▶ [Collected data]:
*** Block opens ***

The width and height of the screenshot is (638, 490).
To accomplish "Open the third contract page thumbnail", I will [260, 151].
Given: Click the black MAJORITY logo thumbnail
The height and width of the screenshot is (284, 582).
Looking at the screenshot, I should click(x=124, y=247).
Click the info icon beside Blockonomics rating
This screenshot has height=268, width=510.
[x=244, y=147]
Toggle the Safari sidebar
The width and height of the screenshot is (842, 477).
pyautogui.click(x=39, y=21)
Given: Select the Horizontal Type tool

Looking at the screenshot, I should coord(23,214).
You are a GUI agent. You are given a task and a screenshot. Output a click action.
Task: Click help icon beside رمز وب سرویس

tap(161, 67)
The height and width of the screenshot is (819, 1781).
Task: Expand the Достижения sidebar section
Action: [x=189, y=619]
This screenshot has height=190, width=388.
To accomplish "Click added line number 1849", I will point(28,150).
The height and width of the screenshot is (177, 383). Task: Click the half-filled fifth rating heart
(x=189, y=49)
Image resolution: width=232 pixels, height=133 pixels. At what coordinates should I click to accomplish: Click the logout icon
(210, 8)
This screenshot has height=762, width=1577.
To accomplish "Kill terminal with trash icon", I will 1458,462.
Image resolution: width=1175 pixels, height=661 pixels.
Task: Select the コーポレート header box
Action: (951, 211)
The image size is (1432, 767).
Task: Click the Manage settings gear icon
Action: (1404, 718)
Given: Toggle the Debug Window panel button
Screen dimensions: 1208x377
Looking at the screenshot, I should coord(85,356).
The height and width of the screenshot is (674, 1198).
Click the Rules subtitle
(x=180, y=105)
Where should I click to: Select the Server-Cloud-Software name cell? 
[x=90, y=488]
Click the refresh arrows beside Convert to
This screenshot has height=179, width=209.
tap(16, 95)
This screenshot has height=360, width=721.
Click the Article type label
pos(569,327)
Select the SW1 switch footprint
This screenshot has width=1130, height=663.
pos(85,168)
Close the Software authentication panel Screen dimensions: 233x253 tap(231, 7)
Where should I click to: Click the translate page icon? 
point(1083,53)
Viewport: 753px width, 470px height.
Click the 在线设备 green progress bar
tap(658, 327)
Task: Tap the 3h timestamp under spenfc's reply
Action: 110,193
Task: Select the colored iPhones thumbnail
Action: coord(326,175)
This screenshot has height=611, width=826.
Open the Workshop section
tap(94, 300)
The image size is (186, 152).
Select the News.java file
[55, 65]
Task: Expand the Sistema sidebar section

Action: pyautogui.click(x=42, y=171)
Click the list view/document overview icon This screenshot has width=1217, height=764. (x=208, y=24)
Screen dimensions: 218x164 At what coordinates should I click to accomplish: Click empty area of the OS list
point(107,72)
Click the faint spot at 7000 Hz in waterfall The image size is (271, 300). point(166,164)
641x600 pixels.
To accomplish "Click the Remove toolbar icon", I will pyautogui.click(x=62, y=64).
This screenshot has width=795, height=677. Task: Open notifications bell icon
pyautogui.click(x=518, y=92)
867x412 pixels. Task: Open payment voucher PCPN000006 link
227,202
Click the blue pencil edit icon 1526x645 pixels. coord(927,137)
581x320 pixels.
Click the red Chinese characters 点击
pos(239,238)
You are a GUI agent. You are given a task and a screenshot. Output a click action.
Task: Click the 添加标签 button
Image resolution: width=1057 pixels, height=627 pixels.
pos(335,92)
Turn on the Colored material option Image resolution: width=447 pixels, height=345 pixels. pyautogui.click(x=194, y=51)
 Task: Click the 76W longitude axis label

*** Block closes ***

▶ [Exercise details]: From the start of the data to the line that holds "Given: Click the", retype each line exactly, with both ends included.

▶ [Task answer]:
The width and height of the screenshot is (638, 490).
To accomplish "Open the third contract page thumbnail", I will [260, 151].
Given: Click the black MAJORITY logo thumbnail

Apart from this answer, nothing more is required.